『戦場にかける橋』あらすじ&ネタバレ考察・ストーリー解説

第二次大戦中、タイのクウェー川に掛ける鉄橋を日本軍と英国軍、米軍の捕虜が共同で建設を進めていく話を、戦争が持つ残酷さも絡めて描かれた映画。1957年公開の英米合作映画。主演はウィリアム・ホールデン、アレック・ギネス、早川雪舟 ピエール・プール原作の同名小説を監督のデヴィッド・リーンとカール・フォアマン、マイケル・ウィルソンが脚色。 

あらすじ

戦場にかける橋』のあらすじを紹介します。

1943年の第二次大戦只中のタイとビルマの国境付近に日本軍管轄の捕虜収容所があった。第十六捕虜収容所と呼ばれるその場所には、連合国軍のアメリカ海軍中佐のシアーズとニコルソン大佐率いるイギリス軍捕虜1隊が収容されていた。その捕虜収容所を統括する日本軍の責任者は斎藤大佐だった。斎藤は捕虜たちを広場に整列させ演説をぶつ。曰く「収容所付近にある泰緬鉄道を、バンコクとラングーン間を結ぶ為にクウェー川に鉄橋を掛ける。よって将校も含めた捕虜全員に労役を義務付ける」というものだった。また「孤島のジャングルから脱走などという無駄な事は考えるな」と忠告した。大佐のニコルスンは「ジュネーブ協定に反する」と抗議するが受け入れられなかった。ニコルソンは英国軍人の矜持を保つためにあくまで将校の労役を拒否し、斎藤はそんなニコルソンを独房に閉じ込めてしまう。

斎藤とニコルソンの意地の張り合いともいえる対立が始まったが、米海軍中佐のシアーズは脱走困難と言われた収容所の脱走を図る。

九死に一生を得たシアーズは奇跡的に脱走に成功し、イギリス軍傘下の軍病院に保護された。
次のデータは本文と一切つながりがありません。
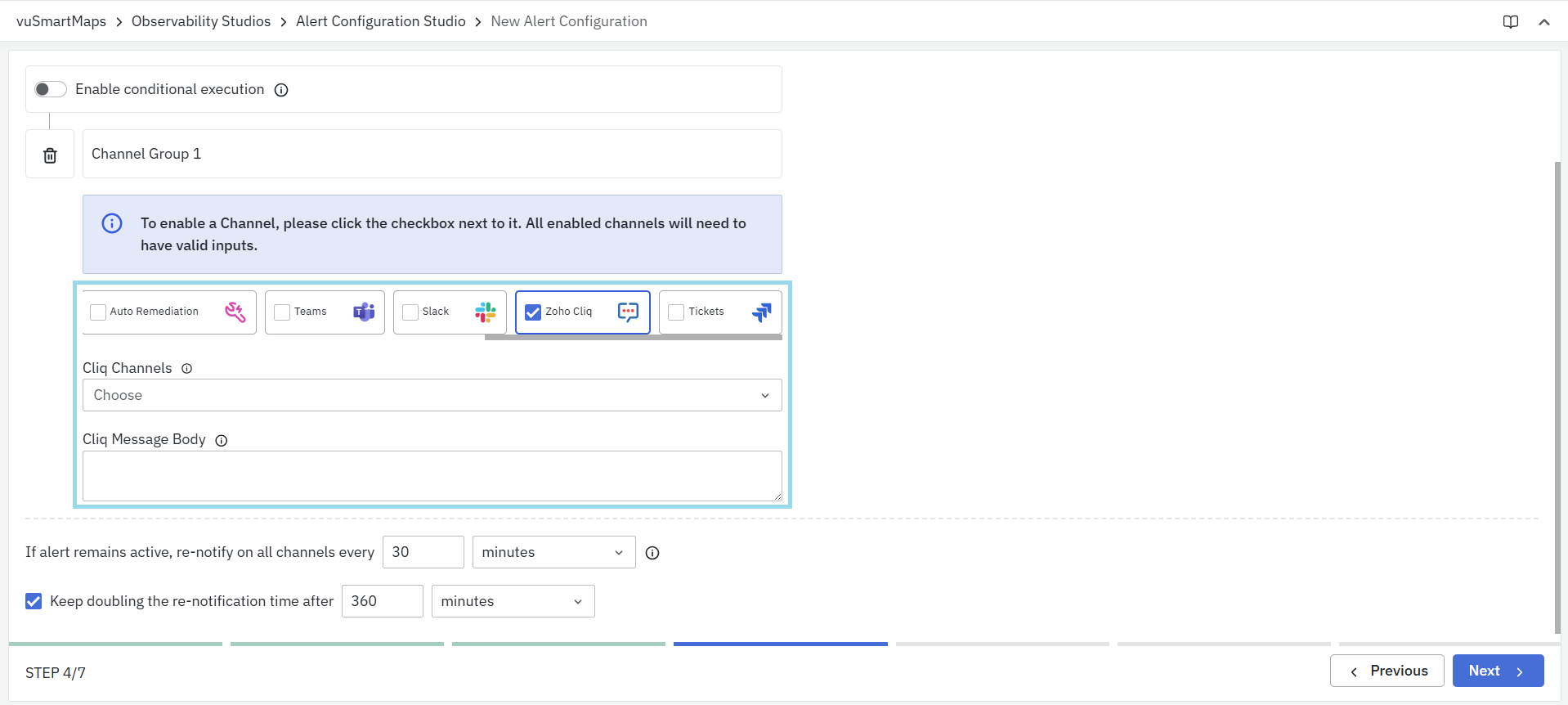Click info icon beside Enable conditional execution
Viewport: 1568px width, 705px height.
(x=281, y=90)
シアーズは米軍少佐に現地に戻りクウェー川鉄橋の爆破作戦に加わるよう指示される。実はシアーズは階級を偽っており、実際は2等兵だったのだ。偽証罪を見逃してもらう交換条件でシアーズは再び捕虜集所付近へ戻ることになる。
一方ニコルソン大佐と斎藤大佐の心理戦は続いていたが、鉄橋工事遅延の状況を何とか挽回したい斎藤はニコルソンに譲歩して、恩赦を与えイギリス軍捕虜の工事作業の指揮をニコルソンに任せることにした。日本軍とイギリス軍の共同作業が本格的に始まった。

評価

  • 点数:75点/100点
  • オススメ度:★★☆☆☆
  • ストーリー:★★☆☆☆
  • キャスト起用:★★★☆☆
  • 映像技術:★★★★☆
  • 演出:★★★☆☆
  • 設定:★☆☆☆☆

作品概要

  • 公開日:1957年
  • 上映時間:155分
  • ジャンル:アクション、ヒューマンドラマ
  • 監督:サム・スピーゲル
  • キャスト:アレック・ギネス、ウィリアム・ホールデン、早川雪洲、ジャック・ホーキンス etc…

ネタバレ考察・ストーリー解説

『戦場にかける橋』について、考察・解説します。※ネタバレあり

CGではない鉄橋の破壊シーンが迫力満点!

フランスの作家ピエール・プールが実際に戦争中に捕虜として体験したことをベースとした物語ということだが、捕虜と日本軍が共同で橋を架けるという話はフィクションである。実際に戦時中このような橋の建設を日本軍は行ったが、設計から主な工事はすべて日本軍の手で行われ、捕虜は単純作業のみ手伝わされたようだ。クウェー川という名も架空で、実際はメークロン川という名だったが、映画の大ヒットのおかげでクウェー川と改名された。またテーマ曲のクワイ川マーチは誰でも知っいるスタンダードとなった。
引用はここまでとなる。